REQUIREMENTS: Reproduce the records verbatim, from the very first line down to and including the line that holds "(x=23, y=851)".

start RAW DATA

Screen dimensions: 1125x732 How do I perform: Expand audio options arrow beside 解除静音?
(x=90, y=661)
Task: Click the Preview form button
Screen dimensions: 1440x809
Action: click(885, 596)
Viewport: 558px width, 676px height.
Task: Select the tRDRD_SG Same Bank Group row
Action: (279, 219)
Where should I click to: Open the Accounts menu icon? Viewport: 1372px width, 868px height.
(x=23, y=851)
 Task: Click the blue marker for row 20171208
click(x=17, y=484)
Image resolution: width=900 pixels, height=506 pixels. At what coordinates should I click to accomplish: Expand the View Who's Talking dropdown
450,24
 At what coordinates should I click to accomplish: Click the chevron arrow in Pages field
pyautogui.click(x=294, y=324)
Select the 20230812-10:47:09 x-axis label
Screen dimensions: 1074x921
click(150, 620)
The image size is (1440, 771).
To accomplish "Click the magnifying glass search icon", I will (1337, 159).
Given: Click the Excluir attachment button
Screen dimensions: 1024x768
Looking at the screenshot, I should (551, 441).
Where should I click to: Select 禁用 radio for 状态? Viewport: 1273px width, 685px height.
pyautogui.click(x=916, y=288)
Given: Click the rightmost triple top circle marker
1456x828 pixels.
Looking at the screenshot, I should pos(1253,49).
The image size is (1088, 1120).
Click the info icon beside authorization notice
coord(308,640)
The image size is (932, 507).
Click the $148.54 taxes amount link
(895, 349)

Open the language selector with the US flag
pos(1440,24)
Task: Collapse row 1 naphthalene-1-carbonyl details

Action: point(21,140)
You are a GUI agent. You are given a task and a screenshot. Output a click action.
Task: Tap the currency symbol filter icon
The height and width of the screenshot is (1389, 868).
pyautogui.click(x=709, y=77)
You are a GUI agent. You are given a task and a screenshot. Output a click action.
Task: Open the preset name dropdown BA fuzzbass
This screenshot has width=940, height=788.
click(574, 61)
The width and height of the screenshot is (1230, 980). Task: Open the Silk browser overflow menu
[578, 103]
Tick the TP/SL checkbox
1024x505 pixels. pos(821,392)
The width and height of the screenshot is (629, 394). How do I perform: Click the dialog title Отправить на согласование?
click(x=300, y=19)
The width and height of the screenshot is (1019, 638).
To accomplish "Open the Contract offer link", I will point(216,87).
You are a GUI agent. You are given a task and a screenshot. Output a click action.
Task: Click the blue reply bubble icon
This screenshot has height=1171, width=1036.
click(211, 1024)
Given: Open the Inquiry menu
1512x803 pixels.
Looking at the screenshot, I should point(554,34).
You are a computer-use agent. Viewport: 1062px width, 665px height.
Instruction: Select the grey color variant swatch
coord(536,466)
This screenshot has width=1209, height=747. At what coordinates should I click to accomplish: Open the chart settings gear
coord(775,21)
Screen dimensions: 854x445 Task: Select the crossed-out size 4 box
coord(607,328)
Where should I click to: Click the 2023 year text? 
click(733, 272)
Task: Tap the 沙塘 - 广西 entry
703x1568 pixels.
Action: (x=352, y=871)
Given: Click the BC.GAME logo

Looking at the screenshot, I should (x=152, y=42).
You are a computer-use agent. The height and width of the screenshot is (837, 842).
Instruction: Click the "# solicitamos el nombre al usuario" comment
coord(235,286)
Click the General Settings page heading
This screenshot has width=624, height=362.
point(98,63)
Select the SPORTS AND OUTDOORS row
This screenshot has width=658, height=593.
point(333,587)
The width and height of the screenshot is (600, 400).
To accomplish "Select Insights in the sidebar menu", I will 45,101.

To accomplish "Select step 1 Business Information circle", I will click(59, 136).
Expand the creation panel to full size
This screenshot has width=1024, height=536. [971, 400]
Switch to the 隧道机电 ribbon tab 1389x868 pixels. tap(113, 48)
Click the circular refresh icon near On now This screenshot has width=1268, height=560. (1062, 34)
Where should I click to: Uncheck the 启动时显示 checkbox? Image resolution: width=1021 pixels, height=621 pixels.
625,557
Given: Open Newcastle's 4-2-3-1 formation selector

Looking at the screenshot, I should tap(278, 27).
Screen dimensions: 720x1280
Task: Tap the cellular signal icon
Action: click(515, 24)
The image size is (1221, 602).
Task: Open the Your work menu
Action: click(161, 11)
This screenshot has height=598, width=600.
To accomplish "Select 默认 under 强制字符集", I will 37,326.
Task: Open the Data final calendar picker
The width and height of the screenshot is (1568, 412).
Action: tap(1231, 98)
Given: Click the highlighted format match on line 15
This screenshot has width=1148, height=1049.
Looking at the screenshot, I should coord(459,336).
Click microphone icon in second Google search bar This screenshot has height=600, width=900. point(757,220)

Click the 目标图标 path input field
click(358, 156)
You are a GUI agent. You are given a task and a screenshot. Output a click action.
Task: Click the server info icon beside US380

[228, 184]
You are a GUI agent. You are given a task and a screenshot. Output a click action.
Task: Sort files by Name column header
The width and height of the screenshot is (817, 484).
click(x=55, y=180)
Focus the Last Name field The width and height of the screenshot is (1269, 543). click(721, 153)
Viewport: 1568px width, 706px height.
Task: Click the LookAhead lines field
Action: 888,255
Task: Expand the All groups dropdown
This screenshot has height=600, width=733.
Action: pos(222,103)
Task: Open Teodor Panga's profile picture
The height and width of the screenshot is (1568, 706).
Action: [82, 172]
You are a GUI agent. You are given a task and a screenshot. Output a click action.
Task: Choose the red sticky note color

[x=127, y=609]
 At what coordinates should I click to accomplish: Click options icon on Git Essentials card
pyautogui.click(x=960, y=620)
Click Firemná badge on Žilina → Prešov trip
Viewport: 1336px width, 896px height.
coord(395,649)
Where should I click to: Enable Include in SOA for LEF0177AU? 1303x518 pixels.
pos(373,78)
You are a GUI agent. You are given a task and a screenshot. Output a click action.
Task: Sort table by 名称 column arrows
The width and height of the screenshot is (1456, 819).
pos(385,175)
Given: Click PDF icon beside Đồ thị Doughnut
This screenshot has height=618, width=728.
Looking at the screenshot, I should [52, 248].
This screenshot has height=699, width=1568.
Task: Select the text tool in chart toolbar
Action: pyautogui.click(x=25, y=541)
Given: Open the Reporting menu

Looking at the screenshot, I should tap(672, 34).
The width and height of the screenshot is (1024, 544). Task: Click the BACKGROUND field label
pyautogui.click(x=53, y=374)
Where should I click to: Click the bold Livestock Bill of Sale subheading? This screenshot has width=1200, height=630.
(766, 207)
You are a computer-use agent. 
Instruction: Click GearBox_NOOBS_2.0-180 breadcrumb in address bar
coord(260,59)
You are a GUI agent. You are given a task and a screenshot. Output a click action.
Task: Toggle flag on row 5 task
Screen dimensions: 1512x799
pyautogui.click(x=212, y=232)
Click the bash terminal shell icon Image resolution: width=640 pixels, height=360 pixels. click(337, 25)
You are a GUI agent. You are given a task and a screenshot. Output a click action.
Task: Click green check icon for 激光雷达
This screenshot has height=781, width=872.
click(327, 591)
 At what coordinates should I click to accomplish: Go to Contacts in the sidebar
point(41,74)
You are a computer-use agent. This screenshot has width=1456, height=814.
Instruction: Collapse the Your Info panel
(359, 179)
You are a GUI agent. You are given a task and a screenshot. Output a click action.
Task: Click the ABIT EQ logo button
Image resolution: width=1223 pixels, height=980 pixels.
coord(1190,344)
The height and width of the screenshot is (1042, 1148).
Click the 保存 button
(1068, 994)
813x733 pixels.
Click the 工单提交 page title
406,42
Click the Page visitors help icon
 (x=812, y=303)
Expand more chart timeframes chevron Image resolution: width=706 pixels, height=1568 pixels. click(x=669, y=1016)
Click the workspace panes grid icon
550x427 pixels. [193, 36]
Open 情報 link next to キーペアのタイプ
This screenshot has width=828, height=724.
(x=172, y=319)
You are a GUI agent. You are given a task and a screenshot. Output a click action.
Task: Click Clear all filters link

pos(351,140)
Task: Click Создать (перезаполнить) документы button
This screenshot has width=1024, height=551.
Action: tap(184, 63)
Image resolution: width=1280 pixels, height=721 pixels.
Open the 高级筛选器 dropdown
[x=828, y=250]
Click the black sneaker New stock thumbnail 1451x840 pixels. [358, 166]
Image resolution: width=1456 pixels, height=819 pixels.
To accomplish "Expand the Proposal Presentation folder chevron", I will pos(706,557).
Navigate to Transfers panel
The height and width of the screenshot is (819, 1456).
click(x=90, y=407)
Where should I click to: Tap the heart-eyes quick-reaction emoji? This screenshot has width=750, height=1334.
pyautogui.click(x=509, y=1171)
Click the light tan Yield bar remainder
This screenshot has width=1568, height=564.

end RAW DATA

RESULT FOR THIS TASK:
Screen dimensions: 1125x732 How do I perform: Expand audio options arrow beside 解除静音?
(x=90, y=661)
Task: Click the Preview form button
Screen dimensions: 1440x809
Action: click(885, 596)
Viewport: 558px width, 676px height.
Task: Select the tRDRD_SG Same Bank Group row
Action: (279, 219)
Where should I click to: Open the Accounts menu icon? Viewport: 1372px width, 868px height.
(x=23, y=851)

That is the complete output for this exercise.